What do you think is the future for homegrown streetwear labels in India?
Given the current global situation, it will be tough for all homegrown labels, streetwear or otherwise. However, if you stay true to your story and are able to back yourself, the possibilities are endless. The scene is just picking up in India and there is so much that is yet to be discovered. Digitalisation for us homegrown brands has also been a boon as it has allowed us to reach the right kind of people. I’d say we’re just at the beginning.
Do you think the Indian audience is ready to experiment with streetwear?
Slowly but surely. They already are experimenting with streetwear, mostly because of the culture of hype and sneakers. It may take them time to come around to homegrown streetwear labels, but streetwear in India is already a big movement. Having said that, as a new homegrown label we have received tremendous support from the community, which has given us the confidence to continue doing what we’re doing.
Can you deconstruct your latest collection, 'Trap Money' for us?

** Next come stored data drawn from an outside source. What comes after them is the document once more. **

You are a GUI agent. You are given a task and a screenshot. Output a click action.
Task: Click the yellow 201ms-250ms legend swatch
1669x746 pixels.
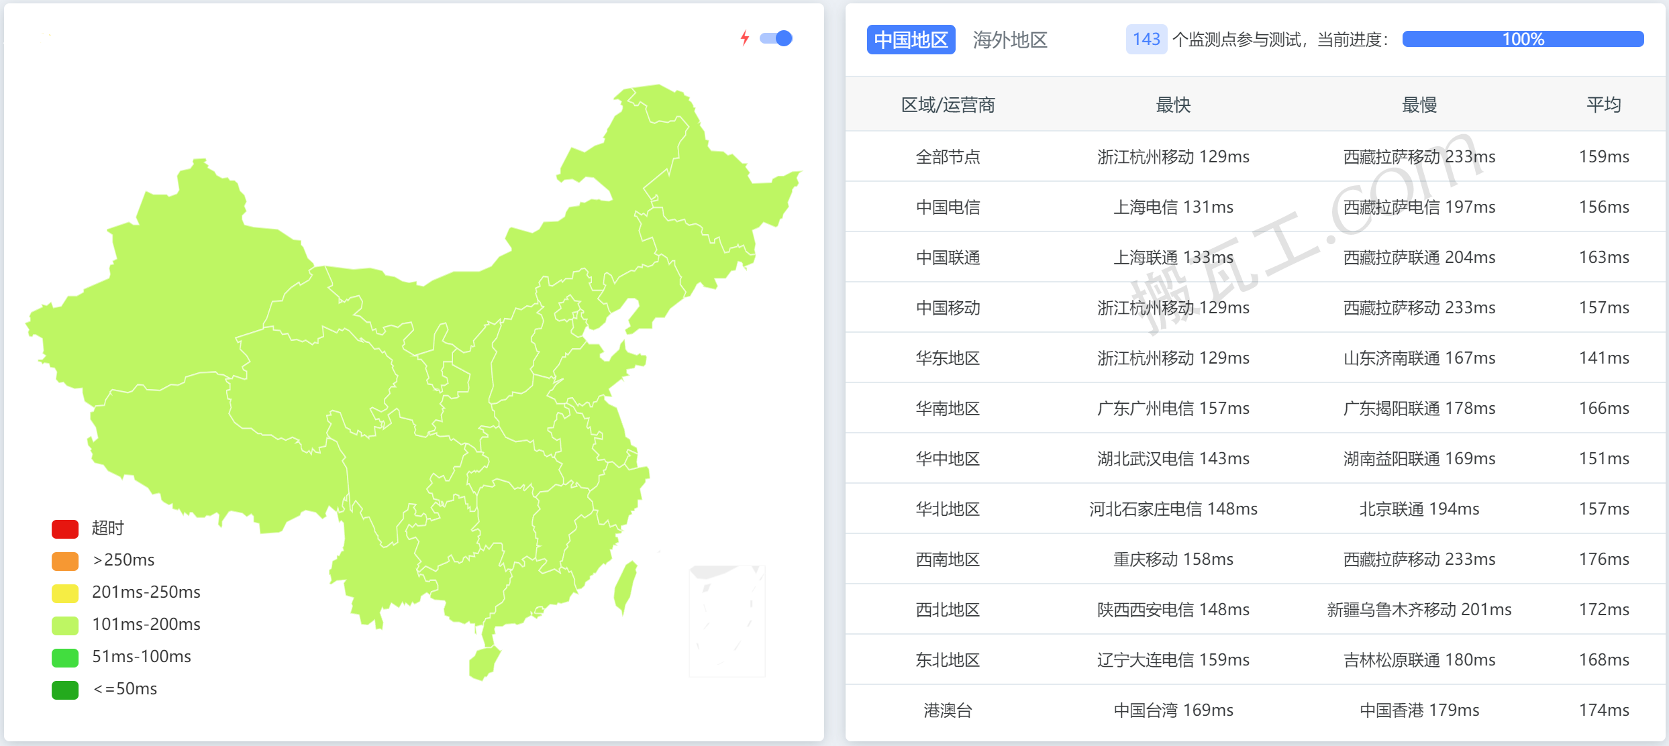65,593
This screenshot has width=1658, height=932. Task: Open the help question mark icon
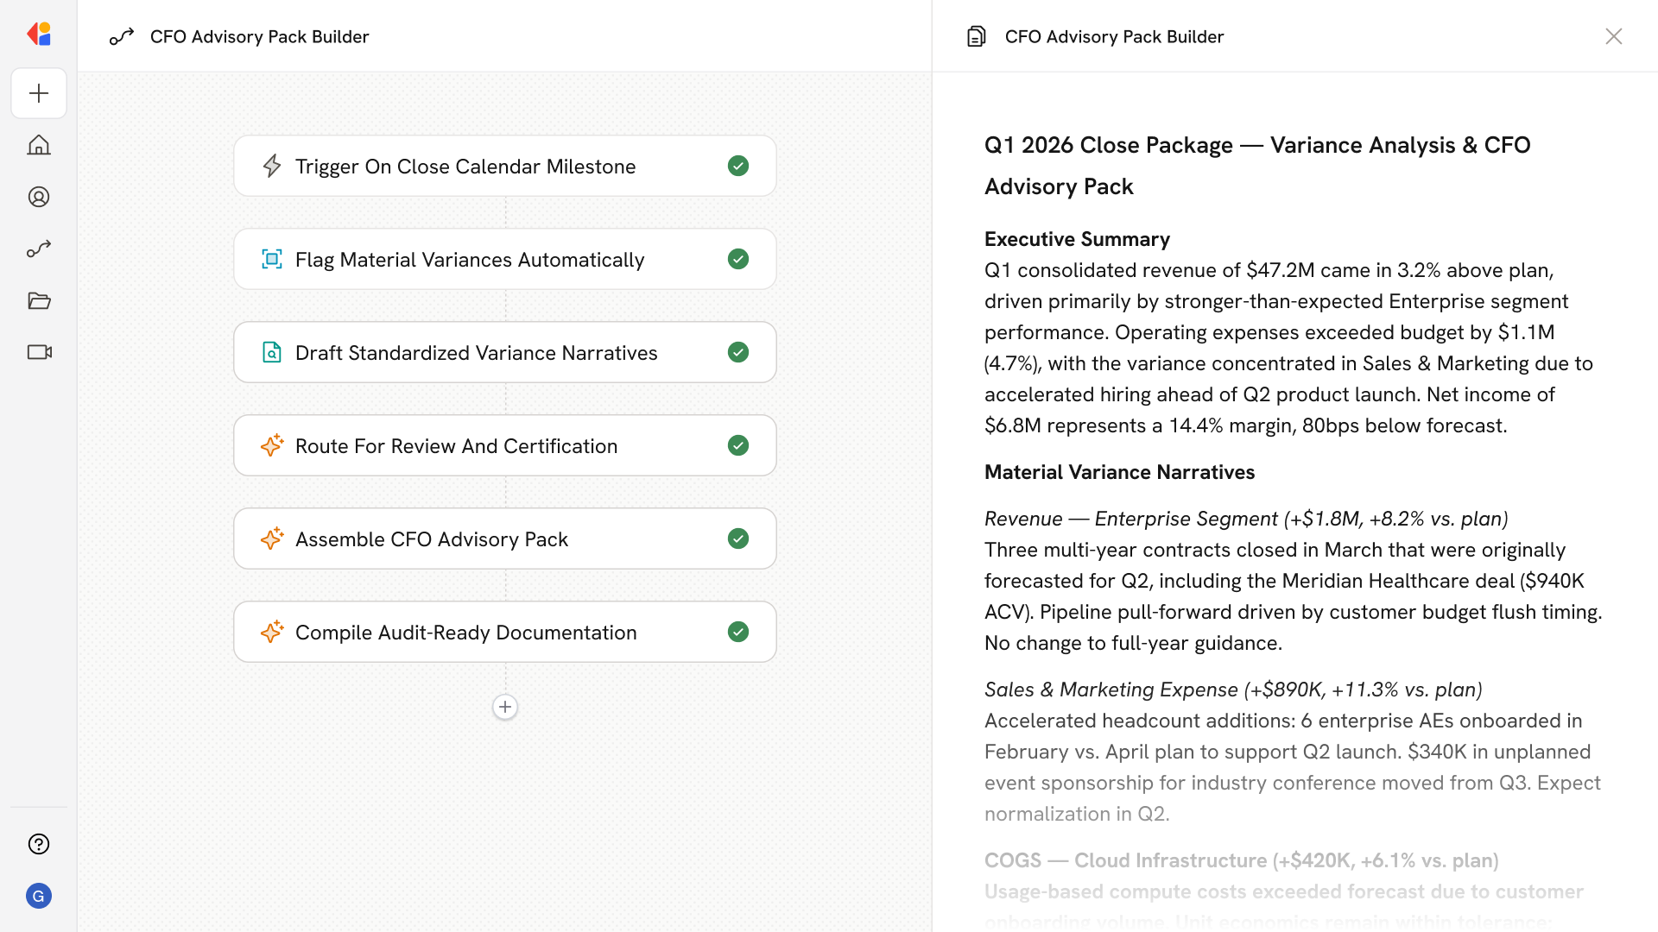pyautogui.click(x=39, y=844)
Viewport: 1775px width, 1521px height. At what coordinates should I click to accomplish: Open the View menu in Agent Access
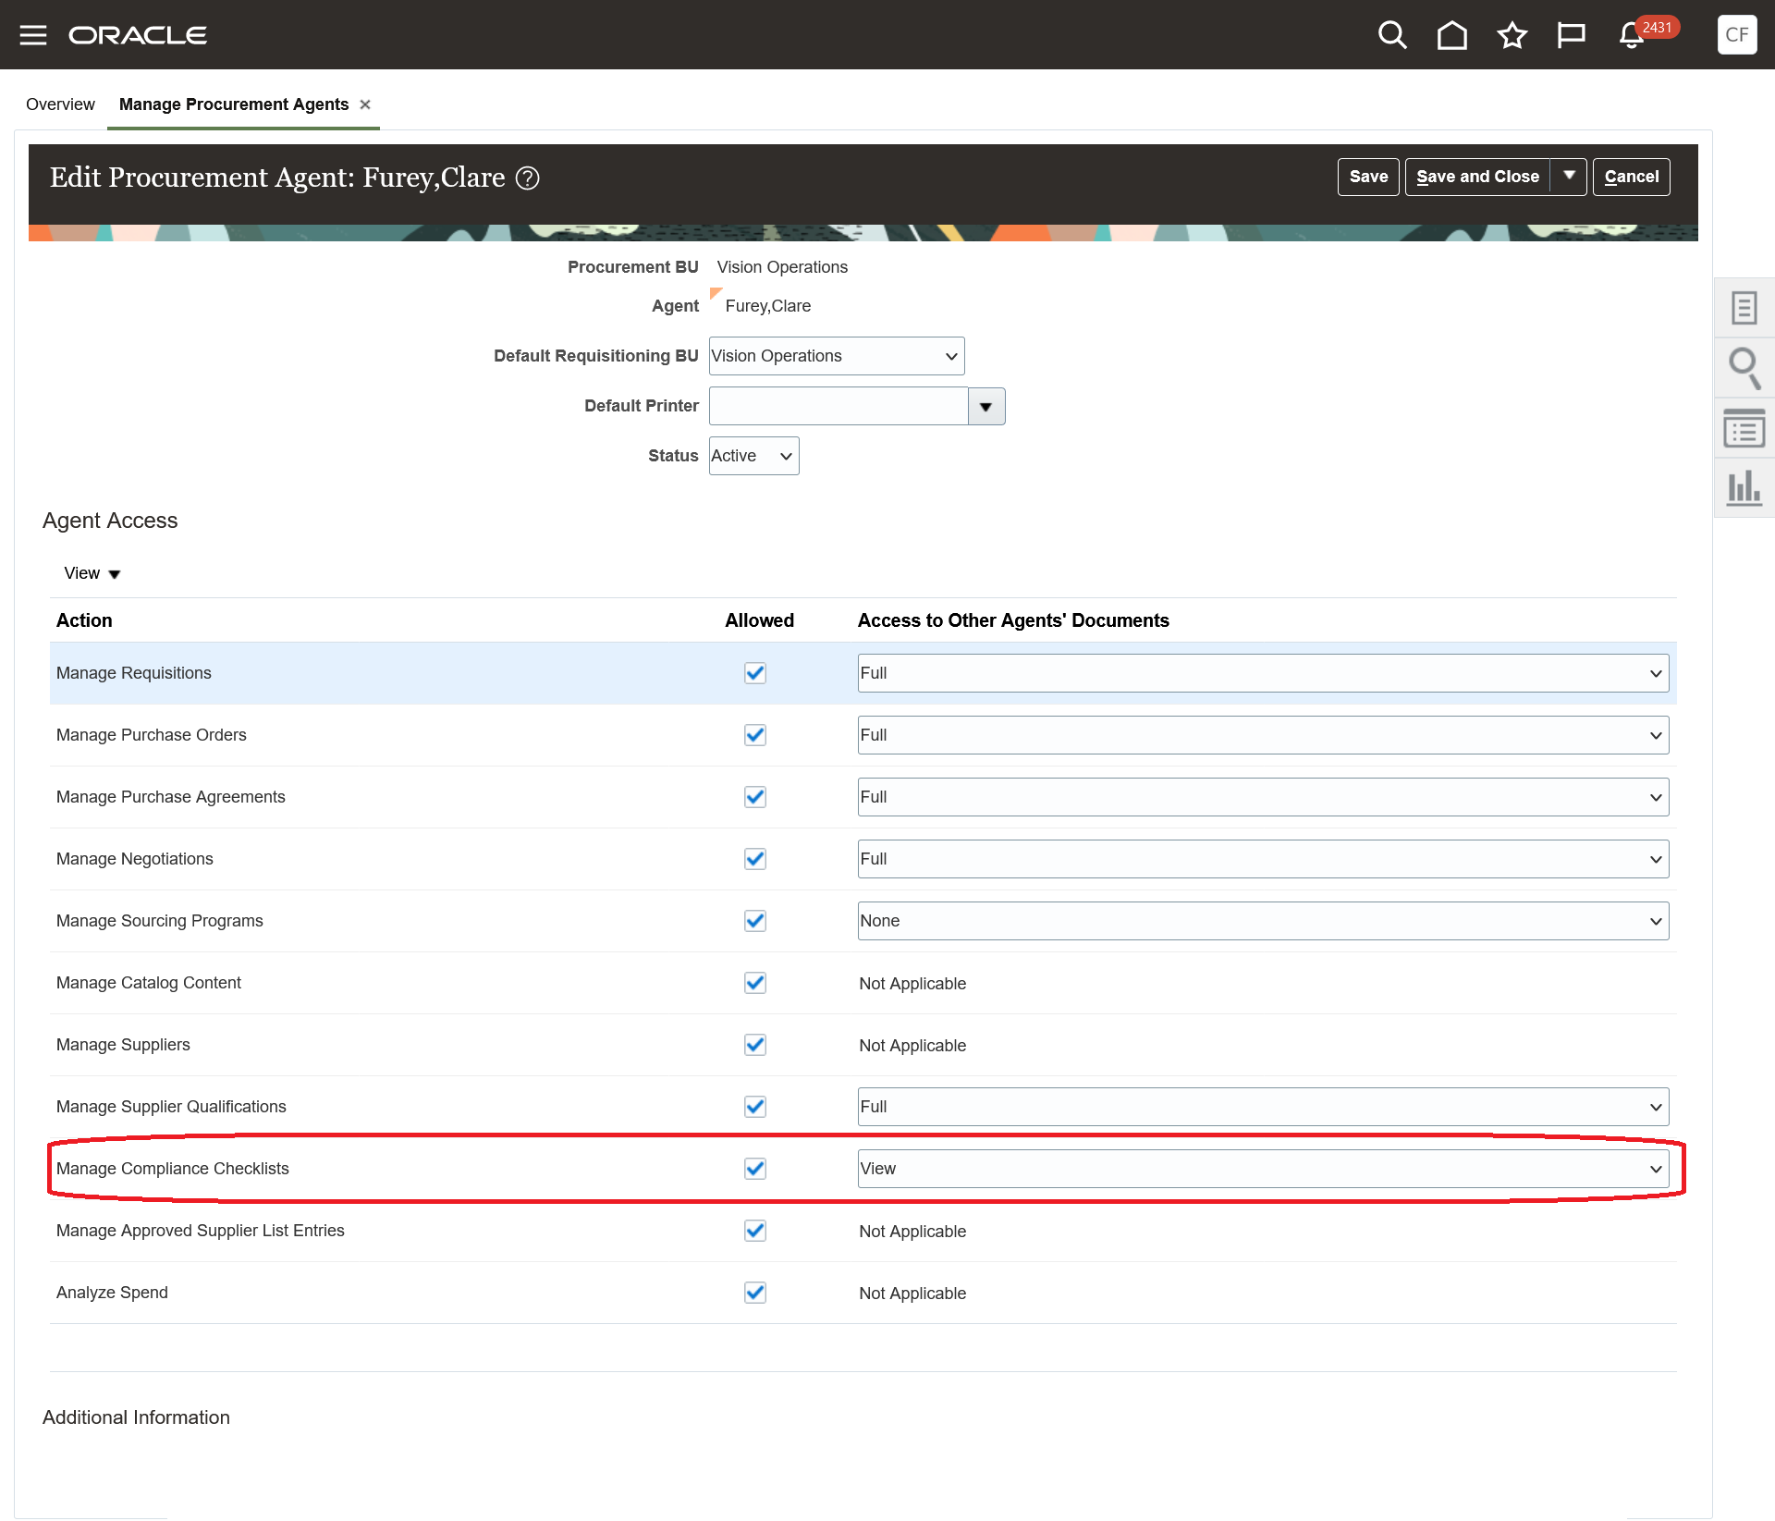click(92, 573)
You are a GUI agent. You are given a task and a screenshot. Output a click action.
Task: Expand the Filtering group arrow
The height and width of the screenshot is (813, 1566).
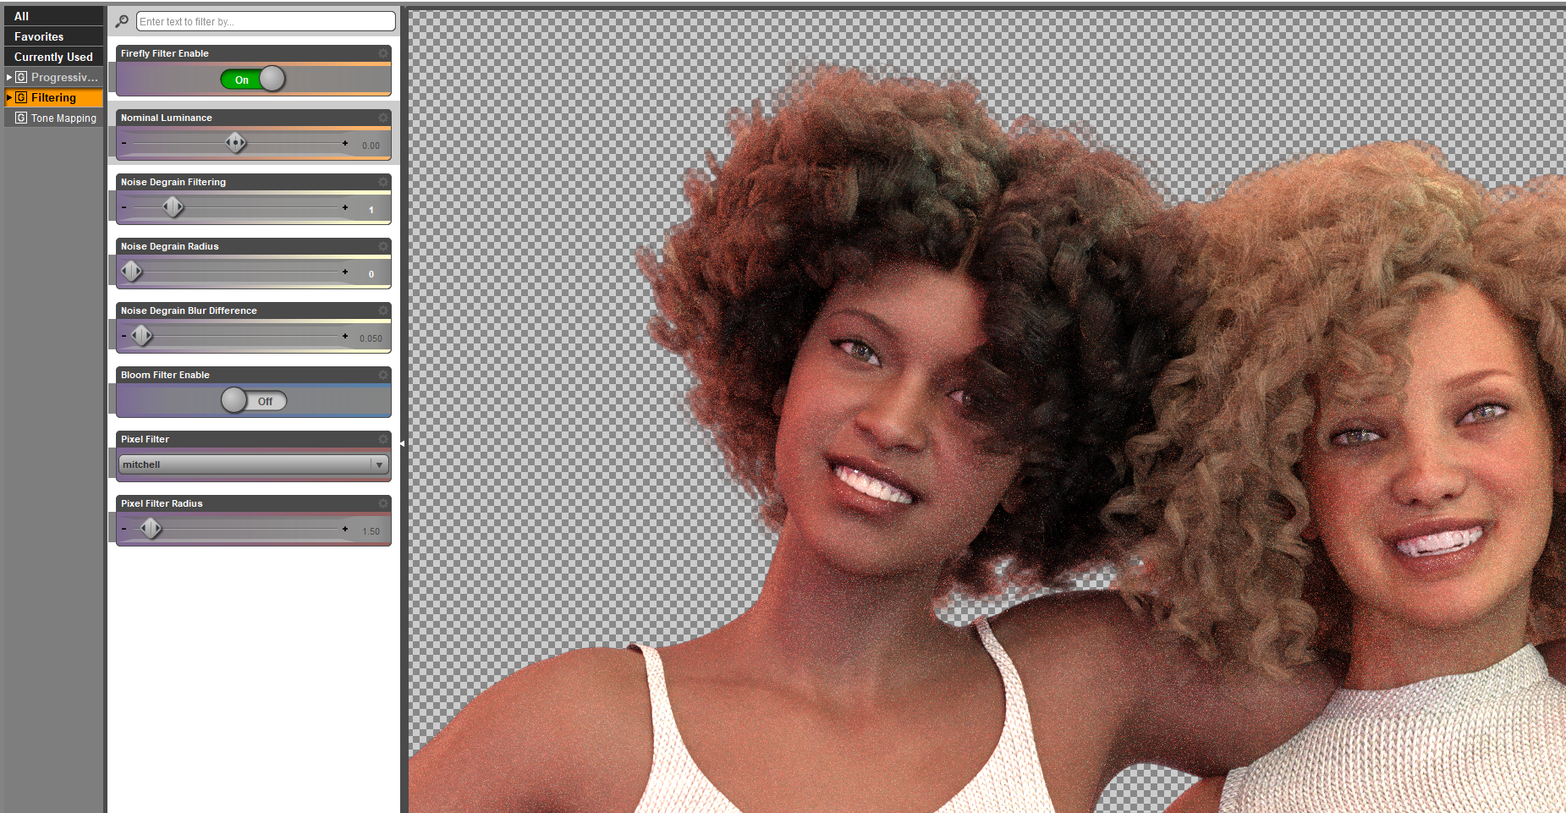tap(9, 97)
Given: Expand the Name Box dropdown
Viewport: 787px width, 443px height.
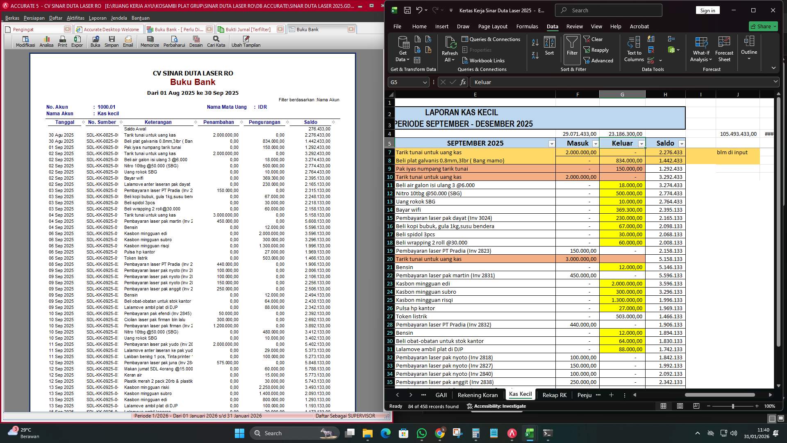Looking at the screenshot, I should click(425, 82).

'Trap Money/Money Trap' is our take on how money makes the world go round. At the time when 'Trap Money' was conceptualised, the Indian economy had reported its worst quarterly numbers in the last eight years. That news notification on our phone was the seed that led to this drop. We wanted to use this collection to highlight the role of money in the everyday lives of people and to start a conversation around it. It makes people do things that they otherwise wouldn’t have gone out and done. It was an amalgamation of all these things that inspired the collection. For example, one of our pieces of clothing references the volatile nature of the stock market and its effects on people, another one focuses on cryptocurrency. We also have a few satirical pieces like our 'Money causes Blindness' sweatshirt and our 'Blood Money' faux fur jacket. The idea behind the collection was to make people realise how much power and control money has over our everyday lives.
Lastly, how has the pandemic affected you and what according to you will be the new normal for the creative industry once we come out of this?
Like any non-essential business, our numbers have obviously taken a hit in terms of the sales, however, there have also been massive unexpected positives that have come out of a black swan event like this. We’ve realized the importance of being even more tech-enabled, as well as mindfully producing the products. We’ve also taken the time to look microscopically at our mission and vision, and course correct wherever we felt we were going off. At this point in time, it is too soon to say what exactly the new normal would comprise of. In an ideal world, we would hope that a lot of businesses would have learnt to be mindful of the way that they were working, be it overproduction, non-sustainable practices or the massive push towards hyper consumerism. We certainly have had time to reflect and would hope to do better and be better. As for the consumers, we would hope for them to make better choices and support local businesses/homegrown brands. We remain hopeful that these changes/intents are long lasting or permanent. However, only time will tell.